Franz Fuchs (Tsing-Tsing), Tino di Costa (le prince Yang), Leo Heppe (Tschin-Kao), Kurt Equiluz (Yanko), Wilma Jung (Péki), Edith Kermer (Tao-Jin), Herta Schmidt (la princesse Stella). Grand Orchestre de la Radio de Vienne, dir. Kurt Richter (1953).
Orfeo C 985 191. 2 CD. Présentation bilingue (all., angl.). Distr. DistrArt Musique.
On a peu idée du nombre d’œuvres aujourd’hui oubliées que les radios allemandes et autrichienne enregistraient dans les années 1950. Le répertoire français y faisait bonne figure, à travers des opéras qui avaient souvent conquis le monde – et qu’un Mahler ou un Strauss dirigeaient volontiers. Le Maçon d’Auber, ainsi, nous est récemment parvenu.

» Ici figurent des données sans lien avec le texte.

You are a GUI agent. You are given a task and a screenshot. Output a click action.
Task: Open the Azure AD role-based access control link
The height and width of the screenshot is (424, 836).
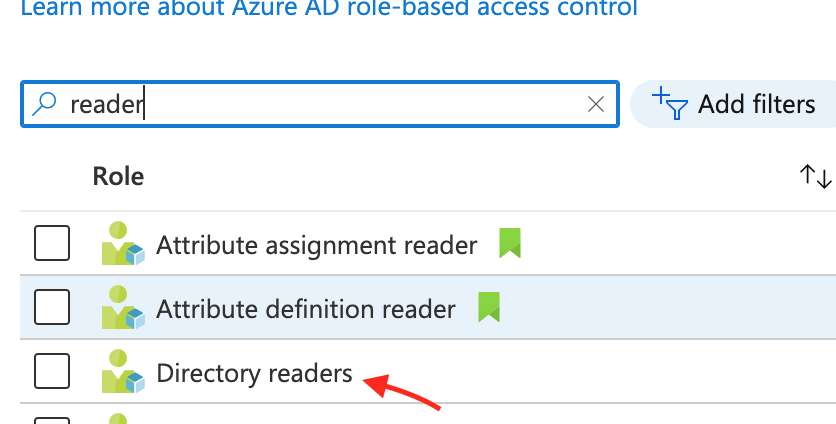[329, 7]
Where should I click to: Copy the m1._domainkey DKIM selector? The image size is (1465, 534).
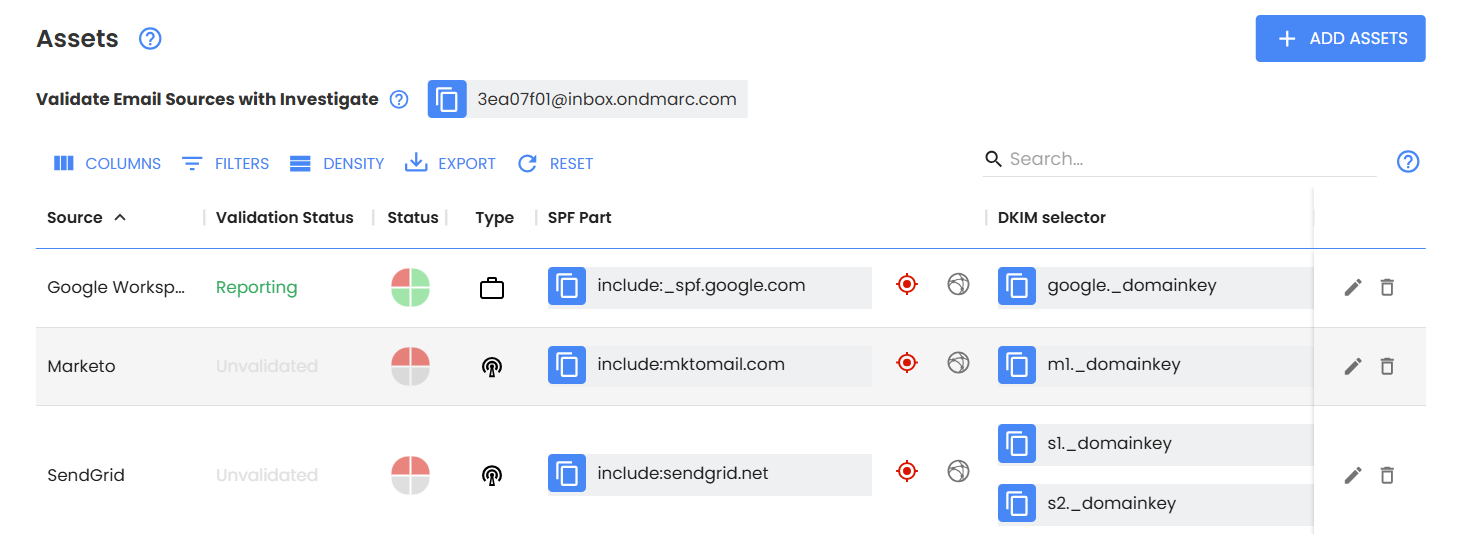coord(1017,366)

Voici, chez le même éditeur, avec le même orchestre, Le Cheval de bronze, toujours en allemand, toujours sans dialogues – et sans ballet, rajouté en 1857 pour le passage à l’Opéra. Ce n’est pas une nouveauté : on l’avait connu chez Walhall.
Scribe a ficelé un opéra-féerie comme on les aimait… et une chinoiserie comme on les aimait aussi. Le cheval transporte sur la planète Vénus, domaine de la princesse Stella. Mais gare à celui qui raconte ce qu’il a vu : il est aussitôt pétrifié. Ajoutez à cela une classique histoire de mariage forcé : un riche fermier veut contraindre sa fille, éprise d’un journalier, à épouser un vieux mandarin dont elle deviendrait la cinquième femme. Tout se termine bien, selon l’usage, avec une double union : après avoir ressuscité les pétrifiés grâce à un bracelet magique, Péki épouse le pauvre Yanko et Stella le prince impérial, dont elle hantait les rêves nocturnes. Un des chefs-d’œuvre d’Auber, brillant et léger, anticipant parfois Offenbach, d’une sensualité vaporeuse au début du troisième acte, non exempt de puissance dans le final du premier.
On disposait déjà d’un Cheval de bronze grâce à un excellent concert de l’ORTF sous la direction pétillante de Jean-Pierre Marty en 1979. Huguette Tourangeau a enregistré « Ô tourments du veuvage », l’air de la quatrième épouse, dont Renée Doria avait gravé la valse – Vienne l’a supprimé. Jean Fournet, Paul Paray, plus près de nous Yan Pascal Tortelier ont fait mousser l’Ouverture. Le Cheval de bronze autrichien, évidemment très exotique, ne peut rivaliser avec celui de Paris. Cela dit, bien mené par Kurt Richter, il s’écoute sans déplaisir - comme dans Le Maçon, tout a forcément un côté Singspiel ou opérette viennoise. Franz Fuchs campe un vieux Tsin-Tsin de belle allure, marié à la Tao-Jin acidulée d’Edith Kermer. Le prince Yang un peu nasal de Tino di Costa épouse la coquette Stella de Herta Schmidt, colorature un rien pointue mais à la jolie vocalise. Moins légère, Wilma Jung satisfait en Péki, qui finira par convoler avec son Yanko, le remarquable Kurt Equiluz, trop peu présent ici – pas si inattendu d’ailleurs : le légendaire Évangéliste a éclipsé le chanteur d’opéra. Le Tschin-Kao de Leo Heppe domine tout ce monde : une de ces vraies basses profondes à l’allemande, au timbre mordant, aussi truculente que stylée.